A few weeks later Moshe asks Shmuel, "Would it be OK if I came to synagogue with you? It's been a long time since I was in a synagogue. When they got there Moshe asked Shmuel to show him where they were in the siddur (prayer book) during the service. Shmuel taught Moshe the siddur and soon Moshe and his family were regularly coming to services.

After several more months Moshe koshered his home and started sending his kids to a religious school. Right before Yom Kippur Moshe knocked on Shmuel's door and asked to come in. With tears in his eyes he says, "How can I thank you? Without you I'd still be living the wild and violent life I used to lead. You've saved my life!" And then he threw his arms around Shmuel and gave him a big hug.

Shmuel later told a friend, "Look at what happened! He thanked me for saving his life -- and all I wanted to do was to save MY life!"

When the Jewish people stood at Mt. Sinai and accepted the Torah from the Almighty, part of our covenant with the Almighty is that we are responsible for each other -- to help each other with our needs, to help each other improve, especially with our connection to the Almighty, the Torah and the Jewish people.

The Torah and Talmud teach us that all Jews are guarantors for each other, we are responsible for each other -- "Love your neighbor as yourself" (Leviticus 19:18), "You shall not stand idly by the blood of your fellow man" (Leviticus 19:16), "You shall correct your fellow man" (Leviticus 19:17).

No matter what level we are on in our observance of Torah and mitzvot, there are people we meet every day who are Jewish and have no idea of the beauty, meaning and pleasure they can have for themselves and their families from the 3,500 years of wisdom of our heritage. Nine out of ten Jews are unaware that Judaism will make their lives more pleasurable and meaningful.

Why don't we reach out? Three reasons: 1) There's not another moment in the day -- no time! 2) What would I say? I have no idea what to say or do 3) It's not my personality -- I'm more introverted.

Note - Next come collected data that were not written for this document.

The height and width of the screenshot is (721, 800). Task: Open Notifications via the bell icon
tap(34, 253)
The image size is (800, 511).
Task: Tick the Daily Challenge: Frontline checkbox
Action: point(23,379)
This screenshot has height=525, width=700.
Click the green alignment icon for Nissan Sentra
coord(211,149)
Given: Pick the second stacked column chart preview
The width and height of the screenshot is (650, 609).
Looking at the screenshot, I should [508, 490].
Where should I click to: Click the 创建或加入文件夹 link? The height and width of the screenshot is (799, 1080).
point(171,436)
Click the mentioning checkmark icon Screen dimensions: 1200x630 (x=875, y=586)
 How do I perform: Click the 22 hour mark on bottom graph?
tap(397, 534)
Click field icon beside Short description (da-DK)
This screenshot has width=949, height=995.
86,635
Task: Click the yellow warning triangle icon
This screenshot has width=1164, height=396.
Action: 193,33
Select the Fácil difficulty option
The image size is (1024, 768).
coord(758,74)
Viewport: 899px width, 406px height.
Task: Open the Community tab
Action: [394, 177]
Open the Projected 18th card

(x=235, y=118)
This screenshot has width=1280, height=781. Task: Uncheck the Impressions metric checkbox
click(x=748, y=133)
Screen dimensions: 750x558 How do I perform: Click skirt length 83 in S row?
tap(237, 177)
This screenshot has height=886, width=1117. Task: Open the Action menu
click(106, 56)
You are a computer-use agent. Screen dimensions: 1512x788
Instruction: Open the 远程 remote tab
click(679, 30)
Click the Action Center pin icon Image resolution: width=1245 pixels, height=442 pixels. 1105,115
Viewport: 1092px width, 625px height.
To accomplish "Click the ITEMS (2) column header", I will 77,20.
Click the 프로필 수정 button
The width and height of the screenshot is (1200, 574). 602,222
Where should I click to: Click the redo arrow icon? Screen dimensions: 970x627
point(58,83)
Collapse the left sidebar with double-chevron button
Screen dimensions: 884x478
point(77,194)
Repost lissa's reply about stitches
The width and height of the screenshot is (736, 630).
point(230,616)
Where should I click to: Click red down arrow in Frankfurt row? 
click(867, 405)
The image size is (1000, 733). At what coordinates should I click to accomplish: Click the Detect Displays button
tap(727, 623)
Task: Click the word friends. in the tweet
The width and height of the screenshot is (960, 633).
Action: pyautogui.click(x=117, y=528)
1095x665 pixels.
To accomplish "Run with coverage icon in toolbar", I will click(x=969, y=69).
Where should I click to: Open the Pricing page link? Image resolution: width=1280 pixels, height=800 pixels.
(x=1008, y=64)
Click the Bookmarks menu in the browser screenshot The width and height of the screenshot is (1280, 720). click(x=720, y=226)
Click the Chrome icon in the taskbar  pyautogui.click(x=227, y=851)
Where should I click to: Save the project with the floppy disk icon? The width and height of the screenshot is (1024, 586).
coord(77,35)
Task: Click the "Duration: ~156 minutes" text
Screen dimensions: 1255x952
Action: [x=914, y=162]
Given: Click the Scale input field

So, what can you do? Here are some ways to ignite the spark in others:

  • Excite them, by sharing what excites and inspires you about Torah.
  • Show them the wisdom that Torah principles bring to relationships.
  • Love your neighbor and be a friend. Call, send a gift or go out for a coffee!
  • Give books -- that will interest them and motivate them to learn more.
  • Invite them to experience Shabbos, or connect them with a family who can.
  • Introduce them to inspirational websites (aish.com), podcasts, videos and articles.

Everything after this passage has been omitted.